Может быть, это всё от усталости? Непросто в сорок пять лет остаться вдовцом, да ещё и с двумя детьми на руках, которых и на ноги нужно поднять, и выучить, и в люди вывести. Не хотелось бы, чтобы им пришлось начинать свою жизнь с сапожного дела, как ему когда-то. Вон, пусть хотя-бы по его стопам пойдут. А что, таможня - дело серьёзное, государственное, да и платят неплохо, на жизнь хватает, и даже удаётся немного откладывать, образование детей - дело недешёвое, тем более, если в столицу посылать учиться.

И всё-таки этим утром ощущение от надоевшего за несколько дней вопроса было несколько иное.
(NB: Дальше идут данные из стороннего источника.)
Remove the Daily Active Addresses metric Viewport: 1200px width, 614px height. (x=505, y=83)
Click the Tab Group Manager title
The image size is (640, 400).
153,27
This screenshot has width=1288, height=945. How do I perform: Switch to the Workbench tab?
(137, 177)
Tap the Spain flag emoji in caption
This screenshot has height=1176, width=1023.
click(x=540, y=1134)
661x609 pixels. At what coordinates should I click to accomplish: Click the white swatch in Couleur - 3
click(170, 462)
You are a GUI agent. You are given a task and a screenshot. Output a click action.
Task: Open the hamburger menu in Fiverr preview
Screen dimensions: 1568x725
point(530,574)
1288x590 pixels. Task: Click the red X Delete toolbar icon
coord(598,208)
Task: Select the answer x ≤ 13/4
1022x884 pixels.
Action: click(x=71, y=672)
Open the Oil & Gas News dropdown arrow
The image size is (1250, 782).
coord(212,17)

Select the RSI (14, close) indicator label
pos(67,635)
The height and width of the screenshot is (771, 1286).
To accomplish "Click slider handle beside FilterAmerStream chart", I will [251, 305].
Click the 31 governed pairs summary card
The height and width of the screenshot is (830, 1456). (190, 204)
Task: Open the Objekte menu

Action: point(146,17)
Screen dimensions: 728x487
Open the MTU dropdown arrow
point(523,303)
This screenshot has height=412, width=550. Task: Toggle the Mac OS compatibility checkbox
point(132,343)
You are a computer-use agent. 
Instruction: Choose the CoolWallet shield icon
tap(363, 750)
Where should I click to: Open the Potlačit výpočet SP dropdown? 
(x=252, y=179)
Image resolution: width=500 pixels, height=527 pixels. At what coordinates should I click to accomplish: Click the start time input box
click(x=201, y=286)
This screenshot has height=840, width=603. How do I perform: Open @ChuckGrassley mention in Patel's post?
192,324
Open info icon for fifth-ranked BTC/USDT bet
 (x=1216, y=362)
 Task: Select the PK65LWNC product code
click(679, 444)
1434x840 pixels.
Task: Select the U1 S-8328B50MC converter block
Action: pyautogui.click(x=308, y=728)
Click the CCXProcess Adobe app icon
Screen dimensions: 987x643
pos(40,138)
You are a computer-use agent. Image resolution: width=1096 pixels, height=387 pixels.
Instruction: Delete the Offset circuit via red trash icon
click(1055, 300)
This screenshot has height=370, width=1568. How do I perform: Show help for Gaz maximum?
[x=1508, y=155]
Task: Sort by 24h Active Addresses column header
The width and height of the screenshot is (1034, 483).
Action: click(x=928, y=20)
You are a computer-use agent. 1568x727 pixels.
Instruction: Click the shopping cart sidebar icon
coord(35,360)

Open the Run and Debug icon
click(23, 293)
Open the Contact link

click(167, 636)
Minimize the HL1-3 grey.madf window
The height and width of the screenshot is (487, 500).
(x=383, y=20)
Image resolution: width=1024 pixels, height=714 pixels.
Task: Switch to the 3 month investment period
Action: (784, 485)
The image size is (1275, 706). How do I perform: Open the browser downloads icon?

Почему-то показалось, что если сегодня напрячься и попытаться вспомнить, ответ найдётся, или хотя бы станет понятно, задал ли вопрос кто-то самому Ало, или он сам пытался получить чей-то важный для себя ответ. Сегодня было воскресенье, на службу идти не нужно - законный выходной, дети ещё спят, а если и проснутся, домработница Клара, которая их любит и балует, займётся их утренними делами и туалетами.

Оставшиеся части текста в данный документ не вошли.